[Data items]
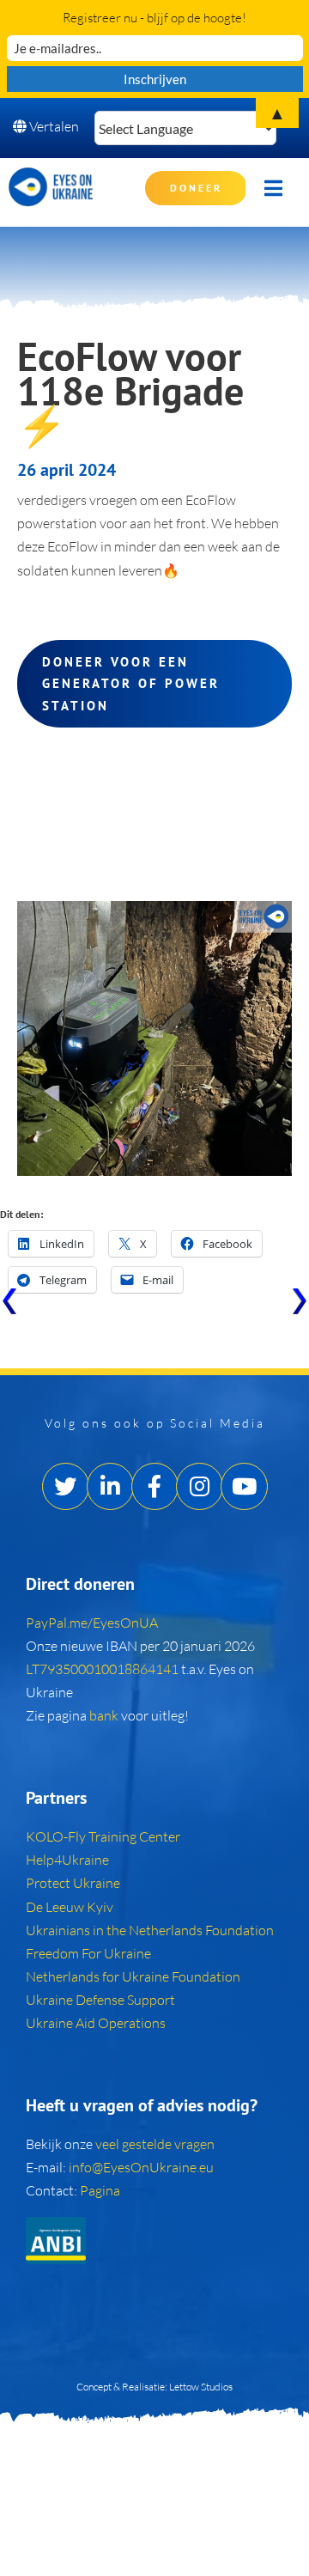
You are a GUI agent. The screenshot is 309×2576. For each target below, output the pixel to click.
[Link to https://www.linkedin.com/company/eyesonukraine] (110, 1486)
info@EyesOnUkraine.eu (141, 2167)
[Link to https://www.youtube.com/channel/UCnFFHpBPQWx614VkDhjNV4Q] (244, 1486)
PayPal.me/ (92, 1622)
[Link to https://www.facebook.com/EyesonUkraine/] (155, 1486)
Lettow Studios (201, 2386)
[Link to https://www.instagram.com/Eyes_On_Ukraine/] (199, 1486)
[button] (103, 1669)
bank (105, 1715)
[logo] (51, 174)
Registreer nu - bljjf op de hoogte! (154, 17)
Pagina (100, 2190)
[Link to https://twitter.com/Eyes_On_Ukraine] (65, 1486)
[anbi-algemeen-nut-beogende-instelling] (56, 2223)
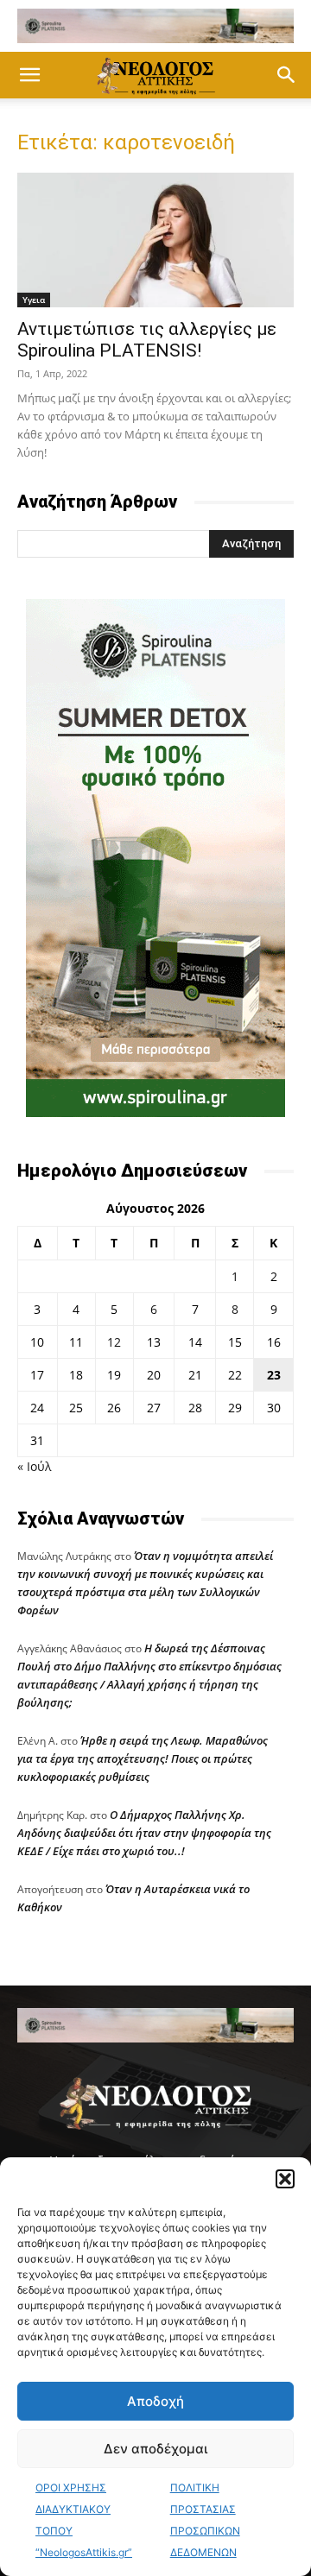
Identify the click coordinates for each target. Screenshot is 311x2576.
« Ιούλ (34, 1466)
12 (114, 1342)
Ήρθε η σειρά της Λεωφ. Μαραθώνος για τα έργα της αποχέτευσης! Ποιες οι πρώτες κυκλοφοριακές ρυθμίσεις (142, 1758)
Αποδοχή (155, 2401)
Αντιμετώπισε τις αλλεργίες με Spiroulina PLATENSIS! (146, 340)
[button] (285, 2179)
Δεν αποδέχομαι (155, 2448)
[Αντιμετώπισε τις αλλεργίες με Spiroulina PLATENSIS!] (155, 240)
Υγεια (33, 300)
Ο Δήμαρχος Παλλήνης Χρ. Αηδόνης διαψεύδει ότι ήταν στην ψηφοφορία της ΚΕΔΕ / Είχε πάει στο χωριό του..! (144, 1833)
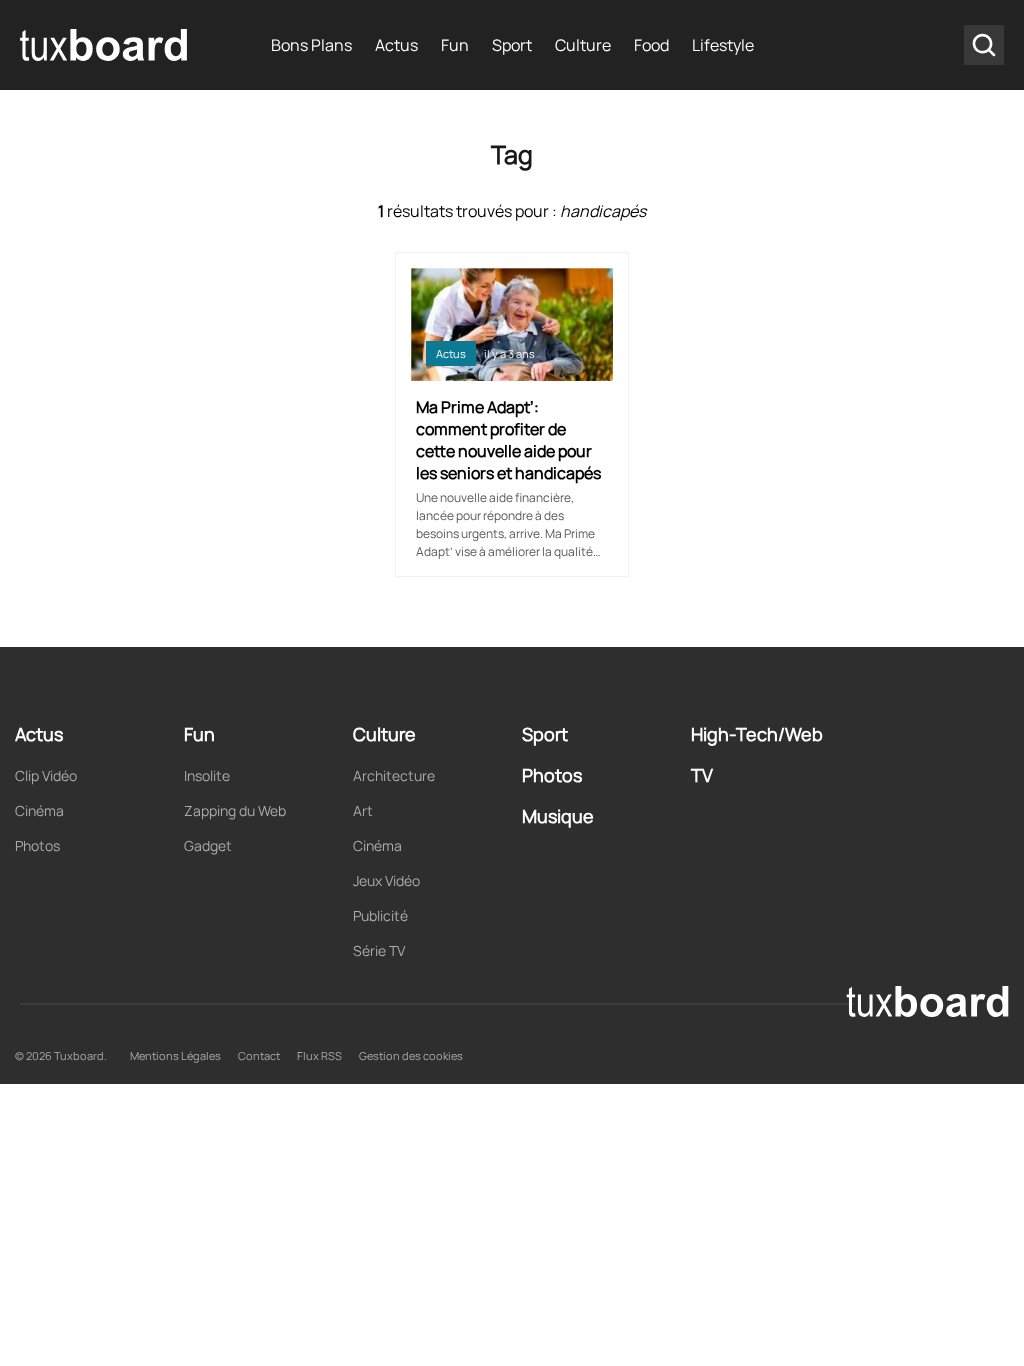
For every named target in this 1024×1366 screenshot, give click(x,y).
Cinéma (39, 810)
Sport (512, 45)
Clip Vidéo (46, 775)
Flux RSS (319, 1055)
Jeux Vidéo (386, 880)
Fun (455, 45)
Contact (259, 1055)
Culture (583, 45)
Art (363, 810)
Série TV (379, 950)
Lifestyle (723, 45)
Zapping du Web (235, 810)
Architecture (394, 775)
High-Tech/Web (757, 734)
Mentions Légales (175, 1055)
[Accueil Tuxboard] (105, 45)
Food (651, 45)
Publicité (380, 915)
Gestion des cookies (411, 1055)
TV (702, 775)
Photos (37, 845)
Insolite (207, 775)
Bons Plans (311, 45)
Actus (396, 45)
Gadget (208, 845)
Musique (558, 816)
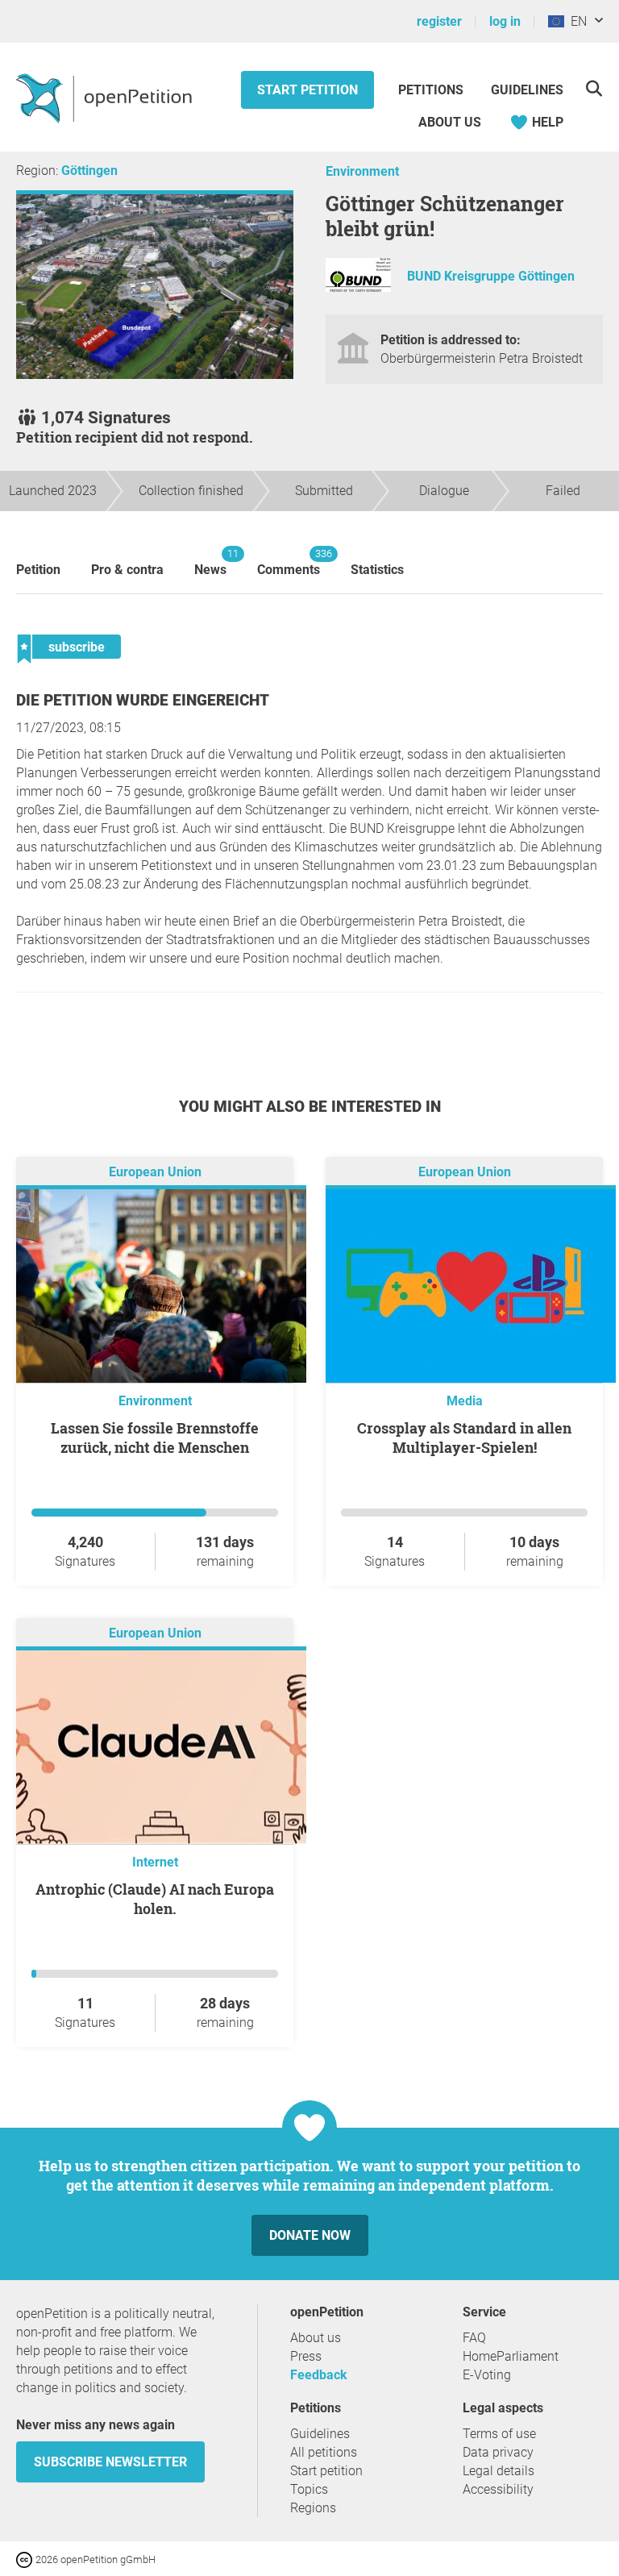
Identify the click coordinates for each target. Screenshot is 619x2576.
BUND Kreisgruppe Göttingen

--- Exercise instructions ---
Could you repeat, exactly, only the lines above starting at the one that has "Screenshot is 311x2576." and stopping after the one that has "High-Tech/Web (757, 734)", without the pictures?

--- Your solution ---
Identify the click coordinates for each target. Screenshot is 311x2576.
« Ιούλ (34, 1466)
12 (114, 1342)
Ήρθε η σειρά της Λεωφ. Μαραθώνος για τα έργα της αποχέτευσης! Ποιες οι πρώτες κυκλοφοριακές ρυθμίσεις (142, 1758)
Αποδοχή (155, 2401)
Αντιμετώπισε τις αλλεργίες με Spiroulina PLATENSIS! (146, 340)
[button] (285, 2179)
Δεν αποδέχομαι (155, 2448)
[Αντιμετώπισε τις αλλεργίες με Spiroulina PLATENSIS!] (155, 240)
Υγεια (33, 300)
Ο Δήμαρχος Παλλήνης Χρ. Αηδόνης διαψεύδει ότι ήταν στην ψηφοφορία της ΚΕΔΕ / Είχε πάει στο χωριό του..! (144, 1833)
For every named target in this 1024×1366 screenshot, give click(x,y).
Cinéma (39, 810)
Sport (512, 45)
Clip Vidéo (46, 775)
Flux RSS (319, 1055)
Jeux Vidéo (386, 880)
Fun (455, 45)
Contact (259, 1055)
Culture (583, 45)
Art (363, 810)
Série TV (379, 950)
Lifestyle (723, 45)
Zapping du Web (235, 810)
Architecture (394, 775)
High-Tech/Web (757, 734)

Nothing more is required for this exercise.